(SOURCE INFORMATION begins)
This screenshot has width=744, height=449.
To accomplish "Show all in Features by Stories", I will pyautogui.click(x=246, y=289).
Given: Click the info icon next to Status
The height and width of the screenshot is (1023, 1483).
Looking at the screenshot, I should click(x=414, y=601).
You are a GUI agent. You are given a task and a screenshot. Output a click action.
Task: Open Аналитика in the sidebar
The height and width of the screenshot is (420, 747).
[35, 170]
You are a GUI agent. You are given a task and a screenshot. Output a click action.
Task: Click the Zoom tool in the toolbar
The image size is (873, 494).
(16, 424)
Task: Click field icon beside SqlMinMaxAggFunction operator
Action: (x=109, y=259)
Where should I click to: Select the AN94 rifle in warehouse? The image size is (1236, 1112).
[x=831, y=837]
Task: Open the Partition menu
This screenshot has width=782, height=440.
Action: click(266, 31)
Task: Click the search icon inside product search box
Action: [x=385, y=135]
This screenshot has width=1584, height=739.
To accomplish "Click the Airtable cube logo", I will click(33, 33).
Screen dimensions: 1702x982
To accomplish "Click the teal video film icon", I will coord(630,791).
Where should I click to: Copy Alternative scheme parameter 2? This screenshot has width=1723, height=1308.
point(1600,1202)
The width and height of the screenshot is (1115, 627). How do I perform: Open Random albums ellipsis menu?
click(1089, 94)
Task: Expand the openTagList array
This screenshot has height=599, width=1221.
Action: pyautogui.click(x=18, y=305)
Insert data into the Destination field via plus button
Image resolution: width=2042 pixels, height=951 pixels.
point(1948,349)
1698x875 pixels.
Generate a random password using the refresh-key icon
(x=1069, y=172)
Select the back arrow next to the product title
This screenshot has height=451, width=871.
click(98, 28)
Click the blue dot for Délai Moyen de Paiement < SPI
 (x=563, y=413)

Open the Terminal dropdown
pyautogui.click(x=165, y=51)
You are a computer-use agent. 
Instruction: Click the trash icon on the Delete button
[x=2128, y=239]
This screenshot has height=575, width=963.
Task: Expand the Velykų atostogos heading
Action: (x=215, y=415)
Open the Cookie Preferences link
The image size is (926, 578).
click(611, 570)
(SOURCE INFORMATION ends)
EXERCISE INSTRUCTIONS →
Each line of the entries where the string "will" occurs should be shown.

RESULT OF THIS TASK →
To accomplish "Show all in Features by Stories", I will pyautogui.click(x=246, y=289).
To accomplish "Click the Airtable cube logo", I will click(33, 33).
To accomplish "Click the teal video film icon", I will coord(630,791).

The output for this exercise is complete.